I'm wondering if someone could give me a bit of a sanity check on this problem (if I'm posting this in the wrong area...my apology). This is a static problem in the Lindeburg Practice Problem book Chapter 43 Problem 6. The statement says that "Points A, B, and C are in the same vertical plane". I worked on this for quite some time last night and when I turned to the solution I was pretty shocked how they handled it. The solution doesn't really give me the impression that all three points are in the same vertical plane by how they consider the free-body diagrams.

Would someone mind giving me a sanity check or a different way to view this problem. I feel like I'm missing something in the problem statement that would clear up how to proceed or that might indicate what is going on in the solution. I actually thought that this might be a incorrect and looked it up on the ppi2pass errata page and didn't find it listed.

What has me wondering is that they have a freebody diagram in the x-y plane that shows an x component of the reaction at C and another in the x-z plane showing the reaction of the x component of the reaction at B. If these points were all in the same vertical plane why does the FBD not show the other reactions and why only a reaction to C in one FBD and a reaction to B in the other.

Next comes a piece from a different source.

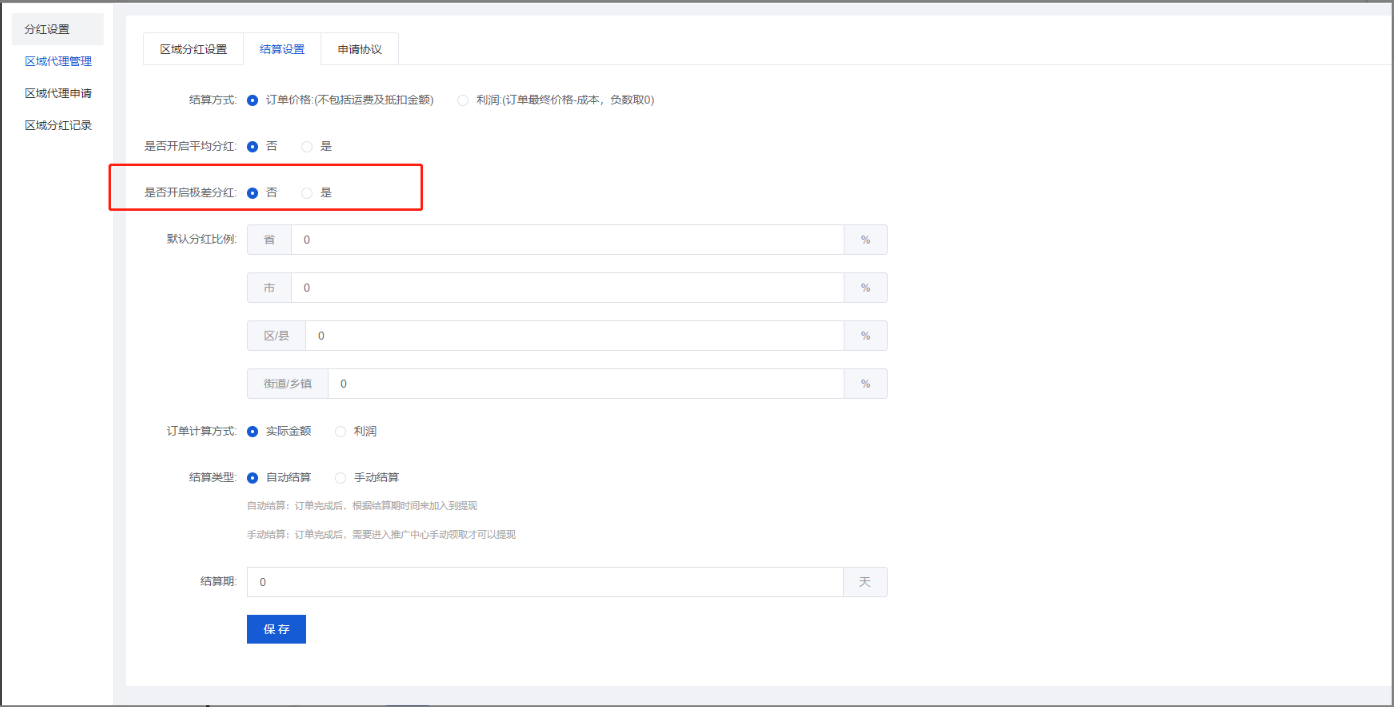Screen dimensions: 1394x707
Task: Open 区域分红记录 sidebar item
Action: [58, 125]
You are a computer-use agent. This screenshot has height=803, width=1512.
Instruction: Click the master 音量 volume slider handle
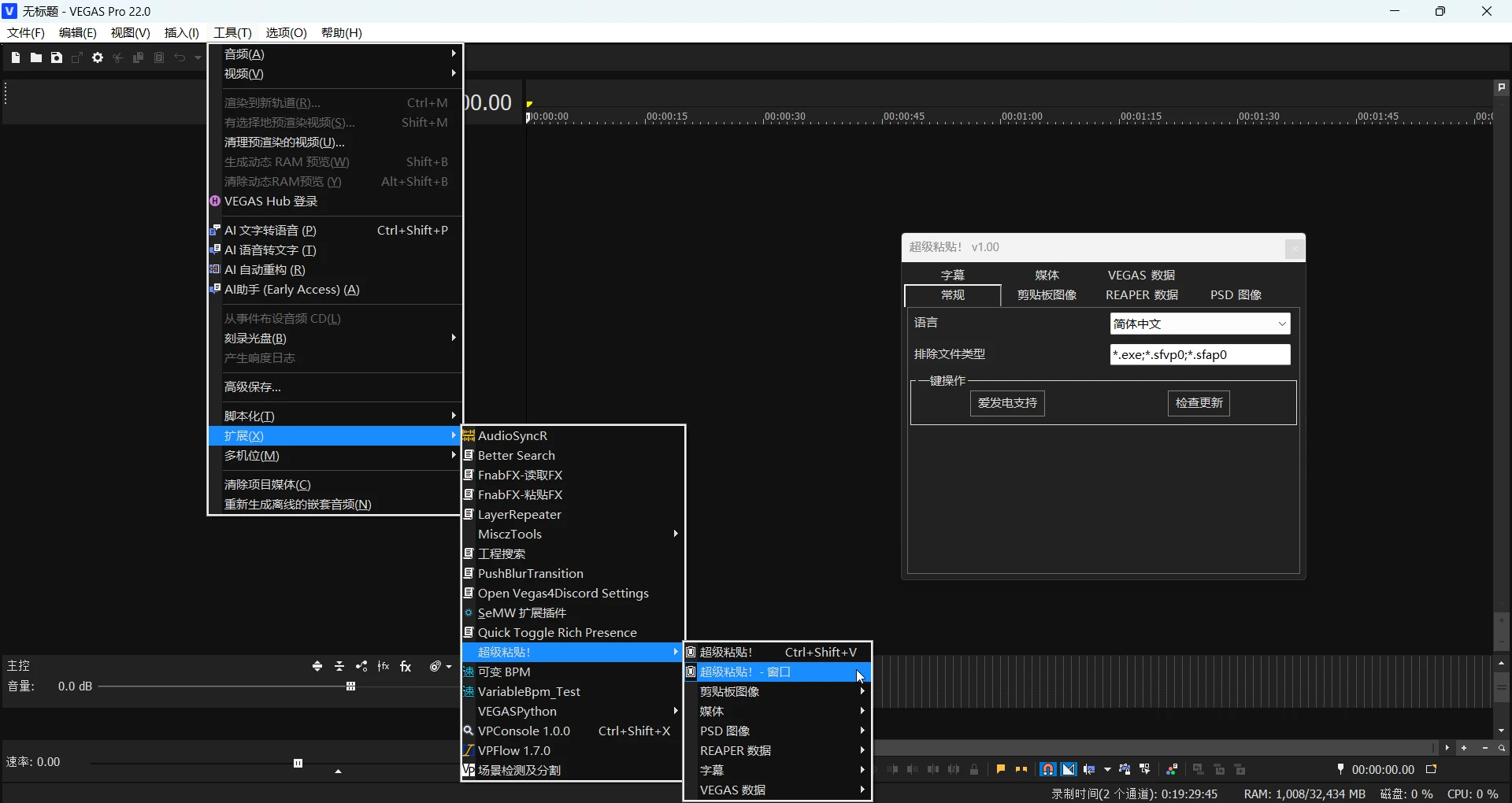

At this point I'm pretty convinced that it is the way I'm looking at the problem so any help with this problem would be appreciated.


----------



## CRNewsom (Jan 30, 2013)

I no longer have the problem/solution manual. If you could scan your interpretation of the problem, I would be able to take a look at it. I do not recommend scanning the actual book page.


----------



## ongreystreet (Jan 30, 2013)

Which breadth are you studying for?


----------



## jsnelson (Jan 31, 2013)

Sorry for the delayed response, it's been a bit hectic at the office. I'm studying for mechanical systems exam. I'll get something posted soon on my solution and how it compares to the posted solution.


----------



## SNAPE/SMOTT PE (Feb 10, 2013)

After reviewing this problem, from my understanding you are supposed to look at the dashed line from A to C as representing the z plane, and the dashed line from A to B as representing the y plane. So when looking at the free body of the xy plane, point C is the only one that "ventures out" of the xy plane. Since the problem states that at point A all angles are 90, point C will have a y coordinate of 0 and an x coordinate of some number when looking at the xy plane. So that is why there is a Cx in the free body.

Does this make sense, it's hard for me to explain.


----------